Stored entries
============================================================

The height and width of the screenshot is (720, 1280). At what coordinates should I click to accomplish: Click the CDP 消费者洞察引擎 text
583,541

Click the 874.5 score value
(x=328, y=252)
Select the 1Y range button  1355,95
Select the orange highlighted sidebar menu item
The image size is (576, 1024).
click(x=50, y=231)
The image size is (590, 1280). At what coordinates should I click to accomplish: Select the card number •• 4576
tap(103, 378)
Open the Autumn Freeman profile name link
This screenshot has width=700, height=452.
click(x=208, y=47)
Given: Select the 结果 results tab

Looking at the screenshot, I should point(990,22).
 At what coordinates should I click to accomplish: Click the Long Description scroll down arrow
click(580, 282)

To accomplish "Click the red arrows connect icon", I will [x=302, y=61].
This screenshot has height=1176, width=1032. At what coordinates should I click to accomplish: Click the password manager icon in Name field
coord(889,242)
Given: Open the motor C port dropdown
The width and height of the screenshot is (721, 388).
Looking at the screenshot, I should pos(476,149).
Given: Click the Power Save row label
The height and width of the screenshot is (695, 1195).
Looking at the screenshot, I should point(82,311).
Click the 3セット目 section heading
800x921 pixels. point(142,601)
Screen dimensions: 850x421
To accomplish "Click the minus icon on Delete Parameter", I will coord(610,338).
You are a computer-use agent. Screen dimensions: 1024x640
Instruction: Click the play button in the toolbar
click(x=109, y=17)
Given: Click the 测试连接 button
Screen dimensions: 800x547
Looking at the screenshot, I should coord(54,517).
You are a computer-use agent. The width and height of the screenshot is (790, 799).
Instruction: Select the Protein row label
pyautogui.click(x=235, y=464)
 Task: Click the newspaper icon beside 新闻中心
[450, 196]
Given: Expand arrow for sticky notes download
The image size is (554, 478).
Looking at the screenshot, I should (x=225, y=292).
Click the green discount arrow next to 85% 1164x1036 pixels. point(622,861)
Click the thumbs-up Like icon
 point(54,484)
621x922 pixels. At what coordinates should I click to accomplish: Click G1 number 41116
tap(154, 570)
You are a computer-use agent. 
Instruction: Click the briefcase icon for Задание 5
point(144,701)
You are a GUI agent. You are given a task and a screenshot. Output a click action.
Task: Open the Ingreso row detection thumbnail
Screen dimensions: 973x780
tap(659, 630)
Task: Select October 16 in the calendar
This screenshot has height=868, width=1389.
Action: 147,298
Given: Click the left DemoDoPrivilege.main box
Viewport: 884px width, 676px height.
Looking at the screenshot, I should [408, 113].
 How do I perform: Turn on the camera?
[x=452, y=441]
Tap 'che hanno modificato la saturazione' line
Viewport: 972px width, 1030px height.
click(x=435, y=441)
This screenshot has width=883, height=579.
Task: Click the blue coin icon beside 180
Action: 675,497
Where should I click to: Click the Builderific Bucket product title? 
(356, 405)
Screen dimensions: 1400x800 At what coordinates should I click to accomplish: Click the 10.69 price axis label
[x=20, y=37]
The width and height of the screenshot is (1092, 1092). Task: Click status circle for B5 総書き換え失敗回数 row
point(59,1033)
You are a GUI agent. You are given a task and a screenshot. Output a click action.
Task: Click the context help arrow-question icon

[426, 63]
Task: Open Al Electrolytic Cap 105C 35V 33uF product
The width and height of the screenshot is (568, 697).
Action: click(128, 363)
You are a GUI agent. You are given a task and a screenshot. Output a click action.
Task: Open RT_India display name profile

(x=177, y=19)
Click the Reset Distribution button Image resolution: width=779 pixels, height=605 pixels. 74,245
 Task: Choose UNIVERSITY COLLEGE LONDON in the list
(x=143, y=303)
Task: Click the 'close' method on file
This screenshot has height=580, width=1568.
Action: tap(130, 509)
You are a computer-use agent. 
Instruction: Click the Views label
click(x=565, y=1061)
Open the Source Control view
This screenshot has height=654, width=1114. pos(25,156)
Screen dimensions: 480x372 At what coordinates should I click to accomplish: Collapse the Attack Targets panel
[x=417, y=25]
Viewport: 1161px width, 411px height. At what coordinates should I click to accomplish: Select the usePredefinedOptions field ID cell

============================================================

Nothing in the data may be left out. Copy all of it exactly.

### [Written solution]
The height and width of the screenshot is (720, 1280). At what coordinates should I click to accomplish: Click the CDP 消费者洞察引擎 text
583,541

Click the 874.5 score value
(x=328, y=252)
Select the 1Y range button  1355,95
Select the orange highlighted sidebar menu item
The image size is (576, 1024).
click(x=50, y=231)
The image size is (590, 1280). At what coordinates should I click to accomplish: Select the card number •• 4576
tap(103, 378)
Open the Autumn Freeman profile name link
This screenshot has width=700, height=452.
click(x=208, y=47)
Given: Select the 结果 results tab

Looking at the screenshot, I should point(990,22).
 At what coordinates should I click to accomplish: Click the Long Description scroll down arrow
click(580, 282)

To accomplish "Click the red arrows connect icon", I will [x=302, y=61].
This screenshot has height=1176, width=1032. At what coordinates should I click to accomplish: Click the password manager icon in Name field
coord(889,242)
Given: Open the motor C port dropdown
The width and height of the screenshot is (721, 388).
Looking at the screenshot, I should pos(476,149).
Given: Click the Power Save row label
The height and width of the screenshot is (695, 1195).
Looking at the screenshot, I should point(82,311).
Click the 3セット目 section heading
800x921 pixels. point(142,601)
Screen dimensions: 850x421
To accomplish "Click the minus icon on Delete Parameter", I will coord(610,338).
You are a computer-use agent. Screen dimensions: 1024x640
Instruction: Click the play button in the toolbar
click(x=109, y=17)
Given: Click the 测试连接 button
Screen dimensions: 800x547
Looking at the screenshot, I should coord(54,517).
You are a computer-use agent. The width and height of the screenshot is (790, 799).
Instruction: Select the Protein row label
pyautogui.click(x=235, y=464)
 Task: Click the newspaper icon beside 新闻中心
[450, 196]
Given: Expand arrow for sticky notes download
The image size is (554, 478).
Looking at the screenshot, I should (x=225, y=292).
Click the green discount arrow next to 85% 1164x1036 pixels. point(622,861)
Click the thumbs-up Like icon
 point(54,484)
621x922 pixels. At what coordinates should I click to accomplish: Click G1 number 41116
tap(154, 570)
You are a computer-use agent. 
Instruction: Click the briefcase icon for Задание 5
point(144,701)
You are a GUI agent. You are given a task and a screenshot. Output a click action.
Task: Open the Ingreso row detection thumbnail
Screen dimensions: 973x780
tap(659, 630)
Task: Select October 16 in the calendar
This screenshot has height=868, width=1389.
Action: 147,298
Given: Click the left DemoDoPrivilege.main box
Viewport: 884px width, 676px height.
Looking at the screenshot, I should [408, 113].
 How do I perform: Turn on the camera?
[x=452, y=441]
Tap 'che hanno modificato la saturazione' line
Viewport: 972px width, 1030px height.
click(x=435, y=441)
This screenshot has width=883, height=579.
Task: Click the blue coin icon beside 180
Action: 675,497
Where should I click to: Click the Builderific Bucket product title? 
(356, 405)
Screen dimensions: 1400x800 At what coordinates should I click to accomplish: Click the 10.69 price axis label
[x=20, y=37]
The width and height of the screenshot is (1092, 1092). Task: Click status circle for B5 総書き換え失敗回数 row
point(59,1033)
You are a GUI agent. You are given a task and a screenshot. Output a click action.
Task: Click the context help arrow-question icon

[426, 63]
Task: Open Al Electrolytic Cap 105C 35V 33uF product
The width and height of the screenshot is (568, 697).
Action: click(128, 363)
You are a GUI agent. You are given a task and a screenshot. Output a click action.
Task: Open RT_India display name profile

(x=177, y=19)
Click the Reset Distribution button Image resolution: width=779 pixels, height=605 pixels. 74,245
 Task: Choose UNIVERSITY COLLEGE LONDON in the list
(x=143, y=303)
Task: Click the 'close' method on file
This screenshot has height=580, width=1568.
Action: tap(130, 509)
You are a computer-use agent. 
Instruction: Click the Views label
click(x=565, y=1061)
Open the Source Control view
This screenshot has height=654, width=1114. pos(25,156)
Screen dimensions: 480x372 At what coordinates should I click to accomplish: Collapse the Attack Targets panel
[x=417, y=25]
Viewport: 1161px width, 411px height. At what coordinates should I click to accomplish: Select the usePredefinedOptions field ID cell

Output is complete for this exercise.